Após uma visita ao “supermercado Rui”, diz que o objetivo foi “estratégico” por ter o seu nome (mesmo tendo sido “mera coincidência”). Mas vai pouco além da conversa de circunstância. Dá pouco a conhecer o seu programa (só liga a quebra de vendas à redução do poder de compra e promete a redução do IRS). E sobretudo dá-se pouco a conhecer a si próprio. Resultado: muitos dos comerciantes que sorridentemente lhe abrem a porta — e conversam com ele frente aos jornalistas — despedem-se do político sem saber o seu nome nem o do seu partido. Isso mesmo admitiram vários deles ao Observador.

Ouça aqui a reportagem em que vários eleitores admitem que não sabiam com quem tinham falado:

Os eleitores que falaram com Rui Rocha sem saber

Numa pastelaria, o líder tentou um número ousado e foi para trás do balcão servir D. Rodrigos, doce típico do Algarve, dizendo: “Vamos lá dinamizar a economia”. Ao lado, o olhar atónito da funcionária, mais uma que não o conhecia — e que já sabe que não vai votar IL.

“Sou uma pessoa de pessoas, adoro contacto com pessoas, dá-me uma enorme energia.”

Tirando uma eleitora do Chega que recusou um panfleto de um militante e um abstencionista que garantiu a Rui Rocha que nunca vota, o líder da IL foi bem recebido e até teve a sorte de se cruzar com uma lojista que, apesar de também não saber o seu nome, mostrou simpatia pelas ideias liberais. E na rua encontrou dois jovens médicos dentistas que se assumiram como seus fãs e desejaram sorte para o que resta da campanha.

Rui Rocha diz ao Observador que não fica preocupado por haver muitos que não sabem o seu nome. “Outros sabem. Ainda há pouco encontrámos pessoas que declararam o seu voto na IL. Não estou nada preocupado. Estaria preocupado se as propostas que temos não fossem propostas de transformação.”

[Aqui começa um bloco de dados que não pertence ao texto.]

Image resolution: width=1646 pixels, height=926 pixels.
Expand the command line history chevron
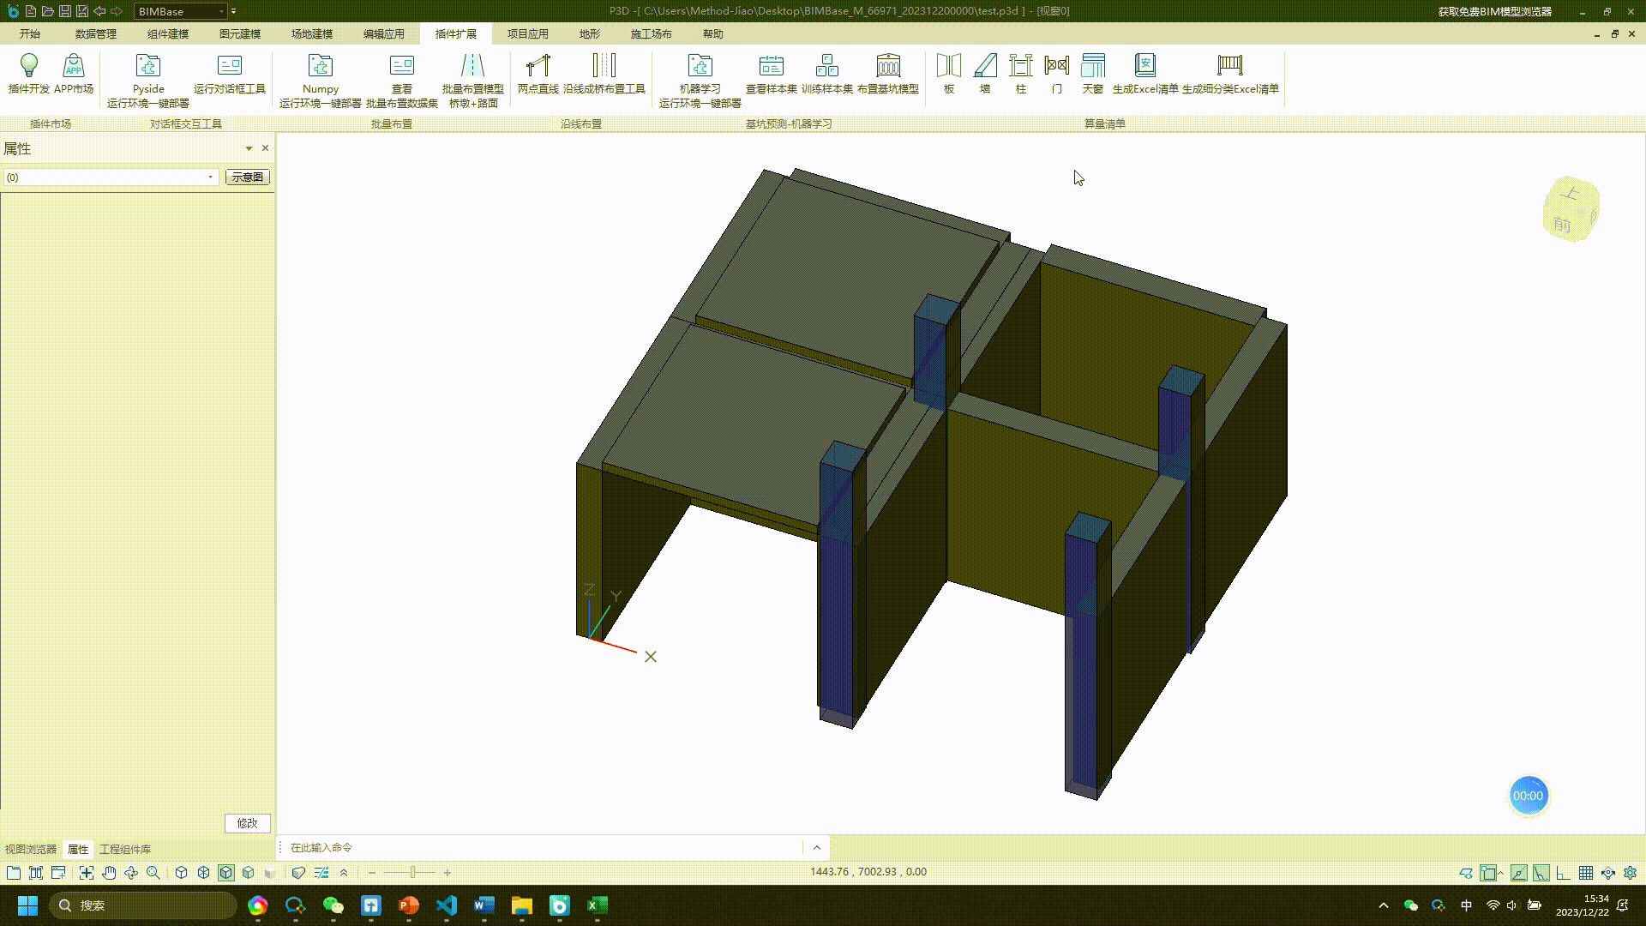click(817, 848)
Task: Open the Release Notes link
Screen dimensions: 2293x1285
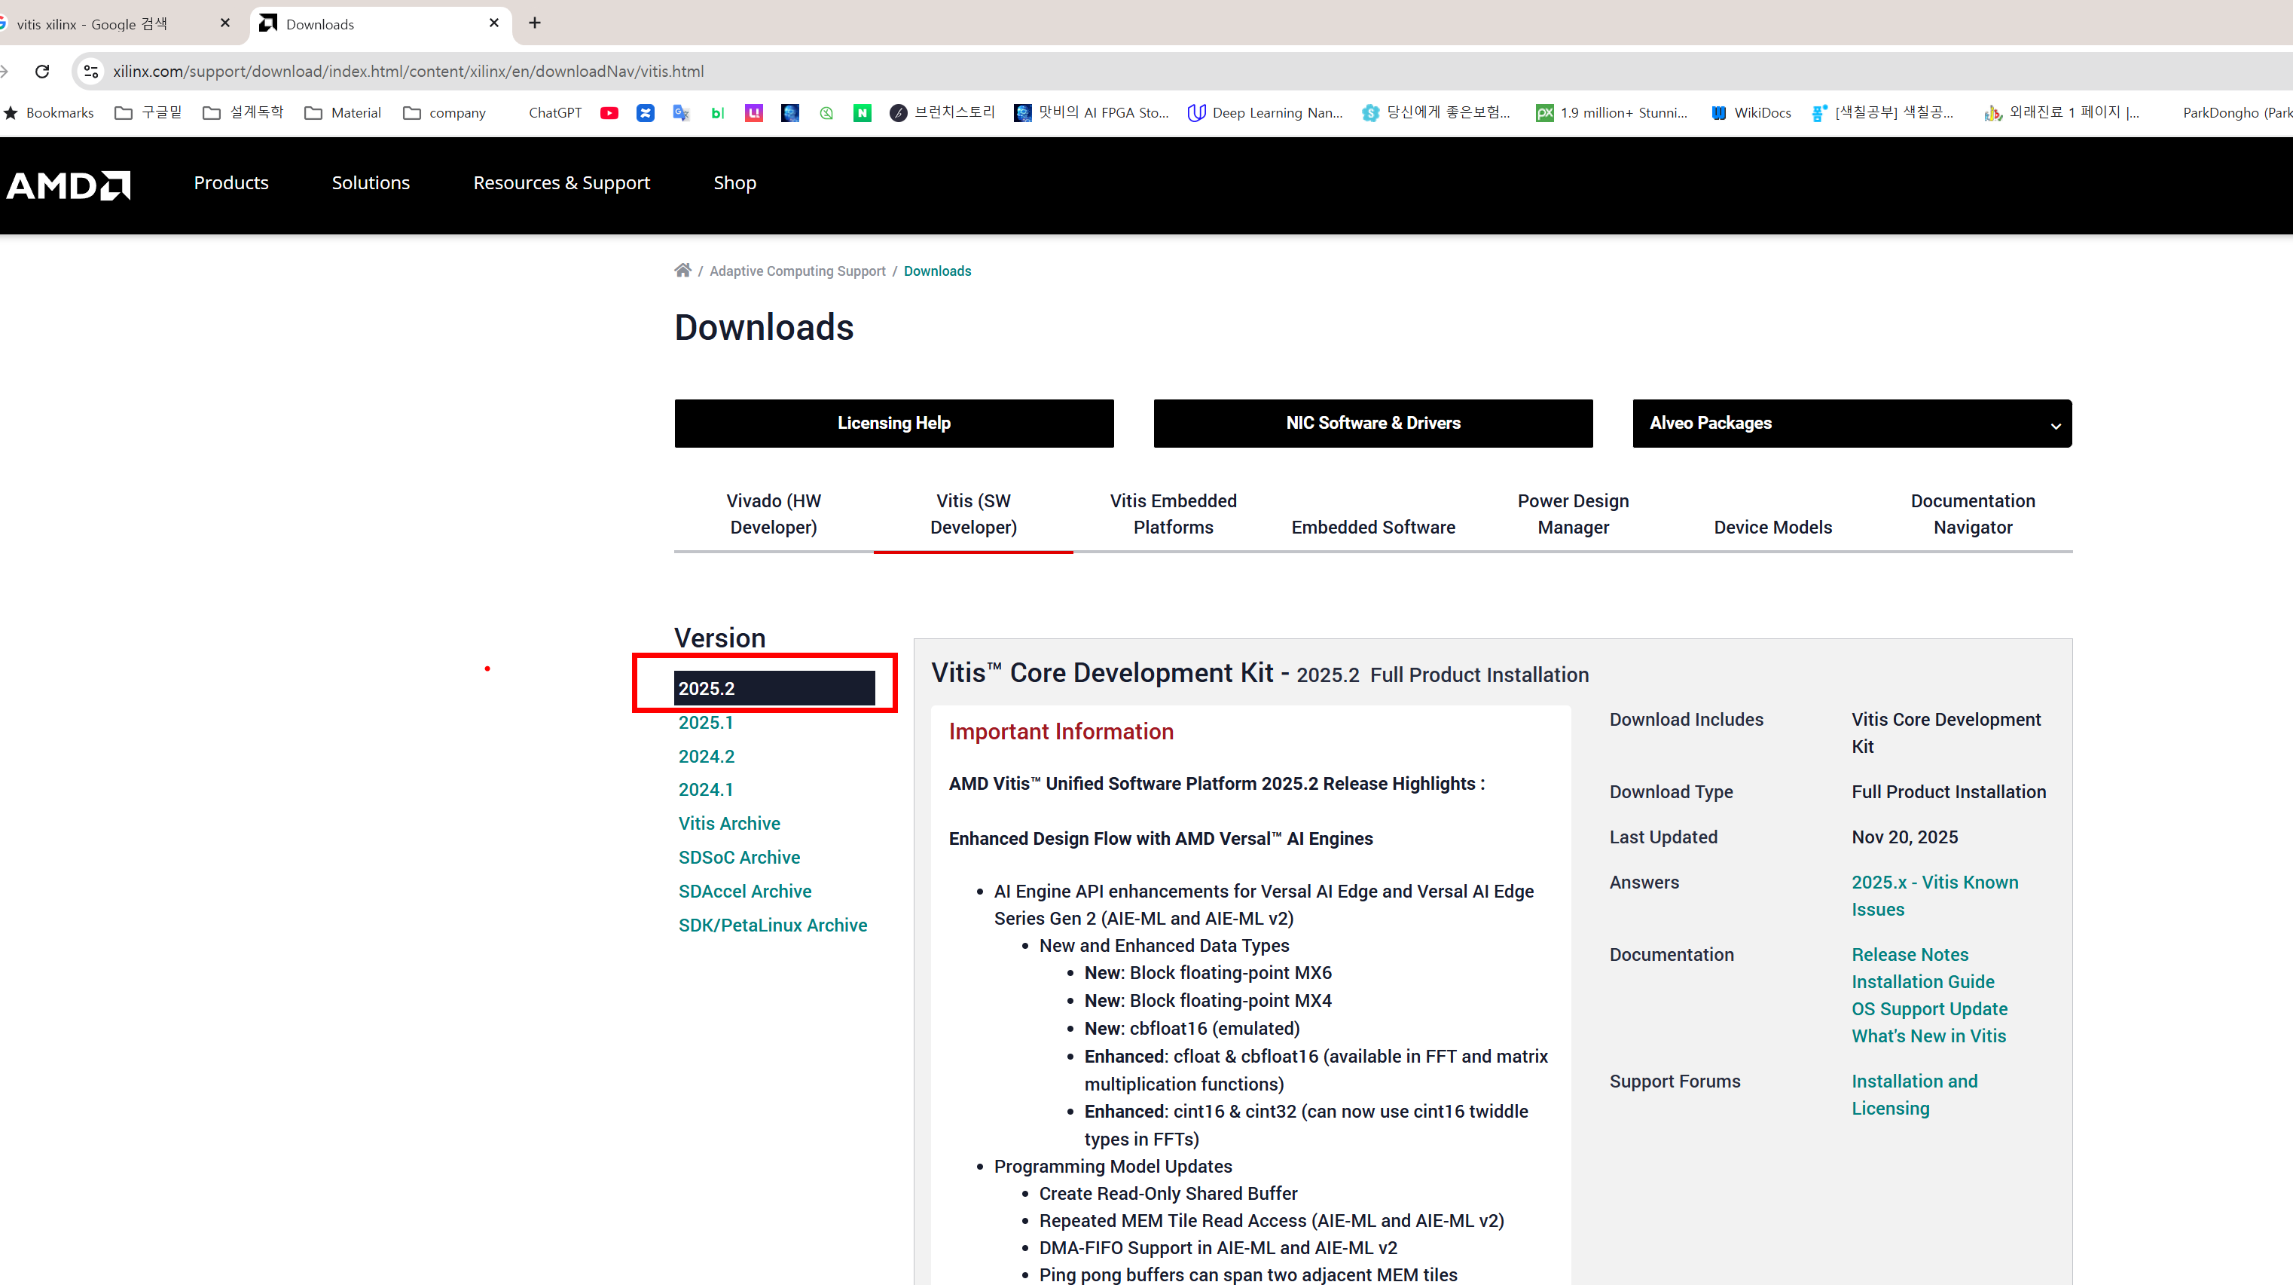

Questionado sobre a insistência nas reuniões à porta fechada em gabinetes, relativizou: “Estou na rua há muito tempo. Calhou que os primeiros momentos fossem mais institucionais. (…) Vamos ter vários momentos de contacto com as pessoas. Sou uma pessoa de pessoas, adoro contacto com pessoas, dá-me uma enorme energia.”

Rui Rocha no Algarve com uma das candidatas pelo distrito de Faro

LUSA

É imprevisível o efeito desta falta de notoriedade do líder da IL um ano depois de ter assumido o cargo, e já após ter beneficiado de toda a exposição dos debates na televisão. Mas se o resultado da IL ficar aquém dos 8 deputados conquistado em 2022, voltará a suscitar dúvidas sobre os efeitos eleitorais da decisão do ex-líder João Cotrim de Figueiredo, de sair da liderança tão pouco tempo depois das eleições, ficando o seu sucessor sem tempo suficiente para se afirmar no país após a queda súbita do governo de maioria absoluta de António Costa.

Esta quarta-feira a caravana da IL regressa a Lisboa, onde elegeu quatro deputados e espera um reforço de votação. O dia é marcado por mais duas reuniões em gabinetes, uma com o líder da União das Misericórdias e outra com Vasco de Mello, da Business Round Table. Mas pelo meio haverá uma ação de rua junto à Praça de Touros do Campo Pequeno. Mais um teste para… Rocha, Rui Rocha, o líder que bem precisaria dos poderes inversos ao de um 007 para dar mais nas vistas e não passar tão despercebido. O resto da campanha decorre em terreno mais favorável, no litoral centro e norte: pode ser que isso ajude e faça a diferença.